Security analysis for 3g radio interface
Σκλια, Χρυσούλα Π.
SubjectΤηλεπικοινωνιακά συστήματα ; Ψηφιακή επικοινωνία ; Αρχιτεκτονική ηλεκτρονικών υπολογιστών ; Wireless communication systems -- Security systems ; Mobile communication systems
As the GSM technology evolved and mobile cellular technology has become very popular, security threats that exploited the main drawbacks of GSM have made their appearance. GSM was designed with a moderate level of security, where the subscriber is authenticated in the network. The Universal Mobile Telecommunication System (UMTS) in one of the Third Generation mobile cellular communication systems. UMTS in build on the success of the Second Generation GSM system, and also improves its security features. In the UMTS networks not only the user is authenticated to the network, but also the network is authenticated to the user.

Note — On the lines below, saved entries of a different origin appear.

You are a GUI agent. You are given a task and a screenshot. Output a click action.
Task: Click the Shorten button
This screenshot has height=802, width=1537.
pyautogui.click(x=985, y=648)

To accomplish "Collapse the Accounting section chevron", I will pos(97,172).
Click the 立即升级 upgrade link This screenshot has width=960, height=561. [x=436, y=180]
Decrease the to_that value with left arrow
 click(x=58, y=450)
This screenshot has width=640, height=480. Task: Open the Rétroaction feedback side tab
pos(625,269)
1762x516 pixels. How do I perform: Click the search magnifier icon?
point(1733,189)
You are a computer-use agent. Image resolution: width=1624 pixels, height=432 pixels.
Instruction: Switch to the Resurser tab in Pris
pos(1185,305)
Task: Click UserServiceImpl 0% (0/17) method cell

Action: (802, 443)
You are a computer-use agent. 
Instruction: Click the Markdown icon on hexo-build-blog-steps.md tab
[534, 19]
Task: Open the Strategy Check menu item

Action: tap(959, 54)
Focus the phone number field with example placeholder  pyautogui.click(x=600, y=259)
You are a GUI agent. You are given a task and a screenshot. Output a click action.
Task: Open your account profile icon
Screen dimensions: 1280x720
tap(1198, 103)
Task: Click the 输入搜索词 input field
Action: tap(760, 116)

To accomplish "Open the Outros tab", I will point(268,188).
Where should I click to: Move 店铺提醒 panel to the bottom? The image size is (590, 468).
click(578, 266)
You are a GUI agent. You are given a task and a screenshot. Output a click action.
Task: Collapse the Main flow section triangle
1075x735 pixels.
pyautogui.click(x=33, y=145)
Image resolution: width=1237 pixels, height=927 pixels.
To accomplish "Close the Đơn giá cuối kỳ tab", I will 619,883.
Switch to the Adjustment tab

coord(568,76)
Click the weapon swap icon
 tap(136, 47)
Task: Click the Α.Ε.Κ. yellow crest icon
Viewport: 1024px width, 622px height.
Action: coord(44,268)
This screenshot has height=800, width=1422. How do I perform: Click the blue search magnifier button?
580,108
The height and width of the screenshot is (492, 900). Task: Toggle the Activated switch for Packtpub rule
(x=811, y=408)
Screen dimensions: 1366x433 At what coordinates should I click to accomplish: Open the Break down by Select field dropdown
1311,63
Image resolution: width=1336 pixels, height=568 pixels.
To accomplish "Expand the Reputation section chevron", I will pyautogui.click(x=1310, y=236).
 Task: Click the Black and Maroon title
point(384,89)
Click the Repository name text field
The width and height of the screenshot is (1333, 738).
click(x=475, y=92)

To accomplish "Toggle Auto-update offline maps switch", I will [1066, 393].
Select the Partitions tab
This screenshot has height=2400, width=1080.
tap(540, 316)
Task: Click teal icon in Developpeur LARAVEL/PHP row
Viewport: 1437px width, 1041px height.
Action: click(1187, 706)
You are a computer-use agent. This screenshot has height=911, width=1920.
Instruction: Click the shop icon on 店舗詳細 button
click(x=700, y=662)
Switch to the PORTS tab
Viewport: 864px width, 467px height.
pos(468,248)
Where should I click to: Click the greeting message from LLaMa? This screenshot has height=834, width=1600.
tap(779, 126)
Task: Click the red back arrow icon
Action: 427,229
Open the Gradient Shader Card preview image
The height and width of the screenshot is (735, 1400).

Despite the fact that some important security issues of GSM are addressed in UMTS, there are still some points of vulnerability. The TMSI and sometimes the IMSI is still transmitted over the network, making it possible to an attacker to collect various IMSIs and TMSIs using an IMSI catcher, and thus impersonate the user in the network. When this info is appropriately used by an adversary, denial of Service attacks may occur. Using the specific TMSIs an adversary can initiate a number of RRC Connections, which is the primary step for authenticating to the network. If the number of RRC Connections initiated is more than the limit that the network infrastructure can handle, this can cause a breakdown of the Node B and potentially the HLR, thus not being able to serve more calls. The object of study in this diploma thesis is the UMTS Network Security Architecture, specifically in the Radio Access Network (UTRAN). After analyzing the architecture of the UMTS Network and the UTRAN Security Architecture, we attempt to make an estimation of the max number of RRC connections that can be transmitted in the UTRAN Interface.